The Maze Is The Tactic
Buried inside Cummins.com sits a vault called Case Studies. Not two or three harmless little customer testimonials. Four hundred and sixty of the bastards. A whole hidden showroom of advertorial relics, polished just enough for buyers and buried just deep enough to keep the smell off the front hallway.
That is the tactic.
The halo pieces stay upstairs where the tourists wander. The ethics fog stays near the entrance. The people stories get the nice lighting. But the more revealing commercial bragging, the stuff that tells you who Cummins is genuinely proud to power and what kind of institutions it is happy to weld itself to, gets shoved deeper into the maze. Out of the casual flow. Out of sight of the average critic. Out of sight, for that matter, of plenty of ordinary users who would never think to go potholing through Cummins’ web architecture like some diesel archaeologist with a bad attitude.
That is not accidental site clutter. That is curation by concealment.
Cummins wants the warm sermon in the front room and the dirtier customer boasts in the cellar.
The Customer List Is The Story
The point is not merely that Cummins sells engines, generators, standby systems and all the rest of the old industrial furniture. We know that. The point is who it is so pleased to be doing it for.
Because once you start pulling names off the wall, the case studies stop looking like case studies and start looking like buried confessions.
Banks with anti-money-laundering grime on them.
State media infrastructure in a censorship machine.
Oil outfits with fresh fatalities on the books.
Mining giants wrapped in sustainability language while communities say they were left with the shit end of the stick.
This is why the page is hidden. Not because the content is boring, but because the customer list is politically uglier than the marketing department would like to admit.
The front of the house says transition, resilience and innovation.
The cellar says: we will happily power anything, anywhere, for anyone, if the cheque clears and the branding can be cleaned up afterwards.

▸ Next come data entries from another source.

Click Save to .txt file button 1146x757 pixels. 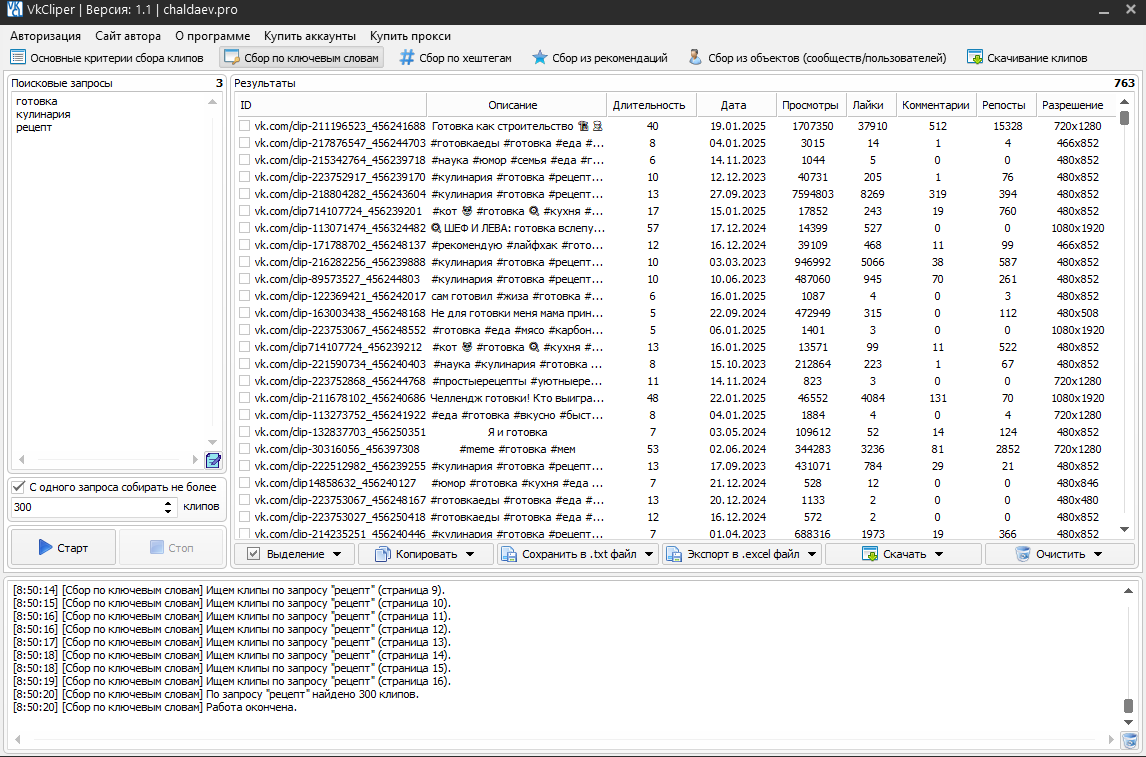[577, 554]
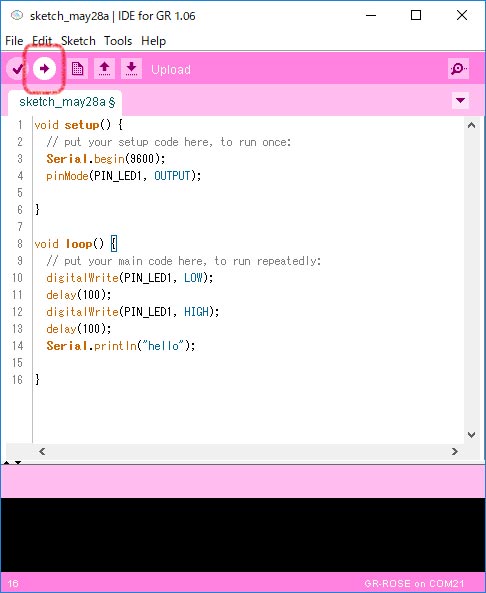Open the Edit menu

42,40
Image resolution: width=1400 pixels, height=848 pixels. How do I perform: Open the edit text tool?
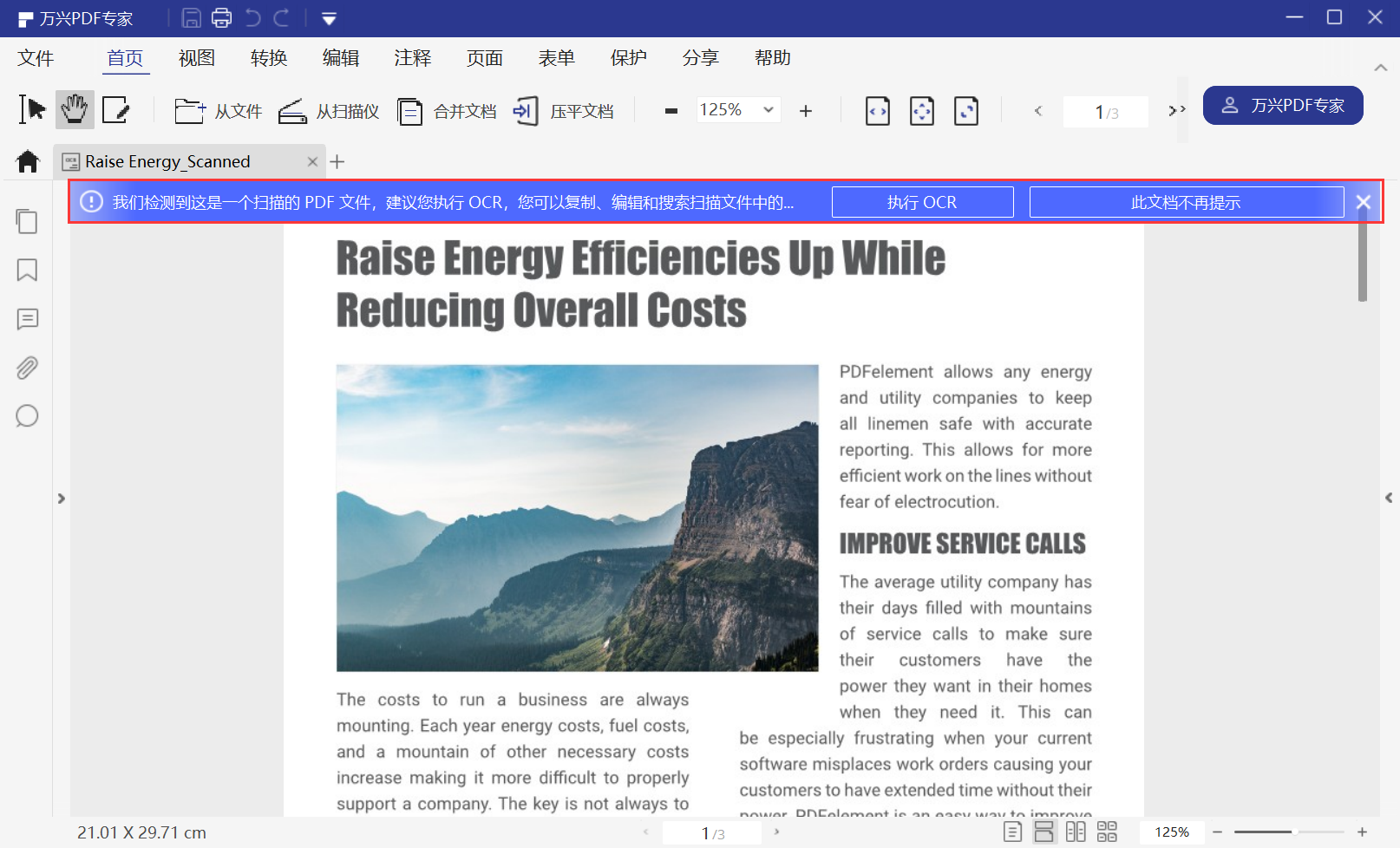(x=115, y=110)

AgBank Was Already A Stink Bomb
We already pulled one of these threads on Tuesday, and the bastards led us straight back into the wall.
The Inner Mongolia case study is not some vague little “financial sector” note. Cummins names Agricultural Bank of China and boasts about supplying 74 high-voltage diesel generator sets with an installed capacity of 122.4 MW for phase one of its Horinger data-centre project. Seventy-four. One hundred and twenty-two point four megawatts. That is not backup power. That is an industrial vow.
And AgBank is not some pristine little choirboy institution either. Back in 2016, New York’s Department of Financial Services fined Agricultural Bank of China $215 million for anti-money-laundering violations and said the investigation uncovered actions to obscure suspicious transactions. Which means Cummins, in its little hidden showroom, is proudly advertising giant diesel resilience for a bank with a proper AML stain already on the family portrait.
We already took a crowbar to that one in Greedy Genset Giants: AgBank, China And The Diesel That Keeps The Filth Online.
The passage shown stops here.